▶ [TEXT]:
+ + + + +
In [137]:
import numpy as np
import pandas as pd
import math as m
from einops import rearrange
import os
import torch
import torch.nn as nn
from torch.utils.data import DataLoader, TensorDataset
import torch.optim as optim
import math

### Preperation (NOTE: Using meter as unit)

In [138]:
# convert pointcloud from cartisean coordinate to spherical coordinate
def cart2sph(xyz):
    x = xyz[:,0]
    y = xyz[:,1]
    z = xyz[:,2]
    XsqPlusYsq = x**2 + y**2
    r = np.sqrt(list(XsqPlusYsq + z**2))
    elev = np.arctan2(list(z), np.sqrt(list(XsqPlusYsq)))
    pan = np.arctan2(list(x), list(y))
    output = np.array([r, elev, pan])
    return rearrange(output, 'a b -> b a')
+ + + + +
▶ [RECORDS SHOWN]:
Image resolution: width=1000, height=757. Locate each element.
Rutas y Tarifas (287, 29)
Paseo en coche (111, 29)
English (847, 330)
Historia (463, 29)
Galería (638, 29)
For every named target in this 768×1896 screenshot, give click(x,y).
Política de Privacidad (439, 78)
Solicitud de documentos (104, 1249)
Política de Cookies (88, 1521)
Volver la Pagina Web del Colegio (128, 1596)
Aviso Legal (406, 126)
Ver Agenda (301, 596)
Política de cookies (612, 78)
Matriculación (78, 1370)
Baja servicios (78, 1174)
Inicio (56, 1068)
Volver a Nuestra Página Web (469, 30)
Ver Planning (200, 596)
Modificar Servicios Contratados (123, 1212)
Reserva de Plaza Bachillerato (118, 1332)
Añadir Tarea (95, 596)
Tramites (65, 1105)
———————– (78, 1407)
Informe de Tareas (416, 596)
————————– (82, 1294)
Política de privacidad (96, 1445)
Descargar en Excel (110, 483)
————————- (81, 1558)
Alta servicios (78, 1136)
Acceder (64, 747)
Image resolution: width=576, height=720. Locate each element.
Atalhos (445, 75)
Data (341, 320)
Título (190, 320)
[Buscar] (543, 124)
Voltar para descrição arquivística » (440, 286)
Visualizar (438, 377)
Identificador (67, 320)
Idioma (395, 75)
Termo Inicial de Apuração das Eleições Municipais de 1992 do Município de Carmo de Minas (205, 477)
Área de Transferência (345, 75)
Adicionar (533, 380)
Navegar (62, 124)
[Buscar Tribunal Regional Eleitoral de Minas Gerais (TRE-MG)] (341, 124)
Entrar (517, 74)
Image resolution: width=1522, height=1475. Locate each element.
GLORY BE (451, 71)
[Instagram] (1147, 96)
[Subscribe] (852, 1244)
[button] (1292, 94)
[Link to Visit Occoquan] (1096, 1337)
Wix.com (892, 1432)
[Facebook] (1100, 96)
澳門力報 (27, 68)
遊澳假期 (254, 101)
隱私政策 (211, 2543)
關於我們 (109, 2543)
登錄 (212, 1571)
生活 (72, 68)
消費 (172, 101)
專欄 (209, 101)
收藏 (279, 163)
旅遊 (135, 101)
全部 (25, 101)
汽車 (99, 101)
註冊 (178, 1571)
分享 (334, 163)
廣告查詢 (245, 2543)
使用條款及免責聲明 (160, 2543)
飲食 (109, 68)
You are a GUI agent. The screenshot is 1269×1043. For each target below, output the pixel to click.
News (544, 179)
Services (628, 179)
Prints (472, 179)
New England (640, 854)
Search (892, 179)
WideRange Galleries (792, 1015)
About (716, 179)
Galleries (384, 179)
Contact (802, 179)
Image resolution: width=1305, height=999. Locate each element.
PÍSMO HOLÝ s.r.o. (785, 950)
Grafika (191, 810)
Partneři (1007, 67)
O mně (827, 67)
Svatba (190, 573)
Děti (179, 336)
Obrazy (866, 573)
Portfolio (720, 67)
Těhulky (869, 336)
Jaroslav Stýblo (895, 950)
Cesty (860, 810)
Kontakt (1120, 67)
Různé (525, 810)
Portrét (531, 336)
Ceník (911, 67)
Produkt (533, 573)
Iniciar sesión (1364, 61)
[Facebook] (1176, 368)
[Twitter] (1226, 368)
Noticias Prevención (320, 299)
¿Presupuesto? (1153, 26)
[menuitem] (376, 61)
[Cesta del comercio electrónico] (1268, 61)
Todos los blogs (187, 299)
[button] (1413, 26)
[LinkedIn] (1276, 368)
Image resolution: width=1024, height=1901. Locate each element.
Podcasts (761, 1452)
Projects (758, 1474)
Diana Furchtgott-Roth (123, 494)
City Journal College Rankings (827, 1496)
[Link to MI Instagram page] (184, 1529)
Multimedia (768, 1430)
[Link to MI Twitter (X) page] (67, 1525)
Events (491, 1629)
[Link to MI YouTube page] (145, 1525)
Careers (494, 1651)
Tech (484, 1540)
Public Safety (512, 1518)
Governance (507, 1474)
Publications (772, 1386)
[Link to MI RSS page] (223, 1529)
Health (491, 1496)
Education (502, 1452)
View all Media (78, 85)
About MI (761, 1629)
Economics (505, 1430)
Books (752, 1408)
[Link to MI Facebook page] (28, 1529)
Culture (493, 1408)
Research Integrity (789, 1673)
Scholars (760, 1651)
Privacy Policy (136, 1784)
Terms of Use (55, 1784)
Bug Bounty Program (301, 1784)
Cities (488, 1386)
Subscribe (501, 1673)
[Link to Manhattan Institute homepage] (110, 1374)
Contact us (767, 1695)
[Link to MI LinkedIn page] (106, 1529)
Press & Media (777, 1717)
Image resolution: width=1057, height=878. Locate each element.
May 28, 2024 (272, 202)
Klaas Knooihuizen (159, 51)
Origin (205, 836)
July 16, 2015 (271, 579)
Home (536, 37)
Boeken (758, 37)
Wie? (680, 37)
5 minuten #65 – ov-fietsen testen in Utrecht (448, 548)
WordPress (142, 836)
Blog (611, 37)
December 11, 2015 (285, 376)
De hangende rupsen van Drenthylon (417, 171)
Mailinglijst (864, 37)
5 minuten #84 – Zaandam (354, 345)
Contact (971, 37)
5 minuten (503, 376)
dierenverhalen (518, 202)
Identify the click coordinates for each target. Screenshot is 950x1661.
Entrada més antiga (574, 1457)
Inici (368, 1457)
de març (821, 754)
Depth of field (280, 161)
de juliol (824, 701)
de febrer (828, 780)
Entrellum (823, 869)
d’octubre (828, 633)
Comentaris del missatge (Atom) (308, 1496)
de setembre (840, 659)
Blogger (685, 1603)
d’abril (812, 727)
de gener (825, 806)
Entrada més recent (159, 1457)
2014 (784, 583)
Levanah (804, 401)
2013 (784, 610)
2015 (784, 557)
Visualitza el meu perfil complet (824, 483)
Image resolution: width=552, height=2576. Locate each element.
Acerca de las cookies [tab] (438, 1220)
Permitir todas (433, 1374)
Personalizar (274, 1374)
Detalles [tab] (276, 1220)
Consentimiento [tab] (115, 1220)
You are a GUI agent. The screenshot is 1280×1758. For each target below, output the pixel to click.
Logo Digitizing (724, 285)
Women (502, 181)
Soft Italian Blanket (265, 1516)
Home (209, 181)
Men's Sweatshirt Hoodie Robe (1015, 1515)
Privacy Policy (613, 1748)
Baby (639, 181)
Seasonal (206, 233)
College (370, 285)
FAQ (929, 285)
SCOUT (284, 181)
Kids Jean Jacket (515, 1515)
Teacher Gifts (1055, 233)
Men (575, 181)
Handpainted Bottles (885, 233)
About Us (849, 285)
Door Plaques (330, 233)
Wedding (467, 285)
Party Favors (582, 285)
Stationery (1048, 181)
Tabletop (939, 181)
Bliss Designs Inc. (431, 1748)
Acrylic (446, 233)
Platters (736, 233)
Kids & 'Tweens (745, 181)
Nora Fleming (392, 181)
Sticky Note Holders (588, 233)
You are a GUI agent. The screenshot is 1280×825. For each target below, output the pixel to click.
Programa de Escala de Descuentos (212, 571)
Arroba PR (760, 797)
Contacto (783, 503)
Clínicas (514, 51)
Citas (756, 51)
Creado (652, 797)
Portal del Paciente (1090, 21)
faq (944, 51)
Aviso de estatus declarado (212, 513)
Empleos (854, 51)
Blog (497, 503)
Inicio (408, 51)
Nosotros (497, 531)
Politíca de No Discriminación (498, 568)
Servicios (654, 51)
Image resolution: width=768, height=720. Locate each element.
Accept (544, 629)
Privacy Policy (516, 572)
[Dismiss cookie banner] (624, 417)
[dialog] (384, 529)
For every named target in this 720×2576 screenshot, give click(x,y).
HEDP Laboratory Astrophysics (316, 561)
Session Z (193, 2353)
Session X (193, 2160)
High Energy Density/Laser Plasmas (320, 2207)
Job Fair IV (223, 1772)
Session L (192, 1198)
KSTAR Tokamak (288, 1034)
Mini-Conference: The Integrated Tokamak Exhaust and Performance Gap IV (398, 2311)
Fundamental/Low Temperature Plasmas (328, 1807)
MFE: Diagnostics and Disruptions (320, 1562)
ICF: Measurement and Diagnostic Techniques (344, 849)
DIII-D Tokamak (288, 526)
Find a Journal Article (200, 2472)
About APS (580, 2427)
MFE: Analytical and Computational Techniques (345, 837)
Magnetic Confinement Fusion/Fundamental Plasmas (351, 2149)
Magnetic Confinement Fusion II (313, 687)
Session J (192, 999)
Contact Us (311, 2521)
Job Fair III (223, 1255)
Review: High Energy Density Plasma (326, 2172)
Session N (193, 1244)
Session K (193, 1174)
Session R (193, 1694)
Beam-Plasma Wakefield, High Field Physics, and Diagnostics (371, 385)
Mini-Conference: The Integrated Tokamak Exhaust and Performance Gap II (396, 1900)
+ + + + +
▶ [SET TASK 1]: Can you write out the whole Python notebook code above, with every line unchanged?
▶ [SET TASK 2]: Could you carry over the portion of the listing that begins at the line containing "Women (502, 181)" and stops after the line containing "MFE: Diagnostics and Disruptions (320, 1562)", keeping every line whole but adding 5 to each coordinate number?

▶ [FINAL RESULT 1]:
In [137]:
import numpy as np
import pandas as pd
import math as m
from einops import rearrange
import os
import torch
import torch.nn as nn
from torch.utils.data import DataLoader, TensorDataset
import torch.optim as optim
import math

### Preperation (NOTE: Using meter as unit)

In [138]:
# convert pointcloud from cartisean coordinate to spherical coordinate
def cart2sph(xyz):
    x = xyz[:,0]
    y = xyz[:,1]
    z = xyz[:,2]
    XsqPlusYsq = x**2 + y**2
    r = np.sqrt(list(XsqPlusYsq + z**2))
    elev = np.arctan2(list(z), np.sqrt(list(XsqPlusYsq)))
    pan = np.arctan2(list(x), list(y))
    output = np.array([r, elev, pan])
    return rearrange(output, 'a b -> b a')

▶ [FINAL RESULT 2]:
Women (507, 186)
Soft Italian Blanket (270, 1521)
Home (214, 186)
Men's Sweatshirt Hoodie Robe (1020, 1520)
Privacy Policy (618, 1753)
Baby (644, 186)
Seasonal (211, 238)
College (375, 290)
FAQ (934, 290)
SCOUT (289, 186)
Kids Jean Jacket (520, 1520)
Teacher Gifts (1060, 238)
Men (580, 186)
Handpainted Bottles (890, 238)
About Us (854, 290)
Door Plaques (335, 238)
Wedding (472, 290)
Party Favors (587, 290)
Stationery (1053, 186)
Tabletop (944, 186)
Bliss Designs Inc. (436, 1753)
Acrylic (451, 238)
Platters (741, 238)
Kids & 'Tweens (750, 186)
Nora Fleming (397, 186)
Sticky Note Holders (593, 238)
You are a GUI agent. The screenshot is 1280×825. For each target below, output the pixel to click.
Programa de Escala de Descuentos (217, 576)
Arroba PR (765, 802)
Contacto (788, 508)
Clínicas (519, 56)
Citas (761, 56)
Creado (657, 802)
Portal del Paciente (1095, 26)
faq (949, 56)
Aviso de estatus declarado (217, 518)
Empleos (859, 56)
Blog (502, 508)
Inicio (413, 56)
Nosotros (502, 536)
Politíca de No Discriminación (503, 573)
Servicios (659, 56)
Image resolution: width=768, height=720. Locate each element.
Accept (549, 634)
Privacy Policy (521, 577)
[Dismiss cookie banner] (629, 422)
[dialog] (389, 534)
For every named target in this 720×2576 screenshot, give click(x,y).
HEDP Laboratory Astrophysics (321, 566)
Session Z (198, 2358)
Session X (198, 2165)
High Energy Density/Laser Plasmas (325, 2212)
Job Fair IV (228, 1777)
Session L (197, 1203)
KSTAR Tokamak (293, 1039)
Mini-Conference: The Integrated Tokamak Exhaust and Performance Gap IV (403, 2316)
Fundamental/Low Temperature Plasmas (333, 1812)
MFE: Diagnostics and Disruptions (325, 1567)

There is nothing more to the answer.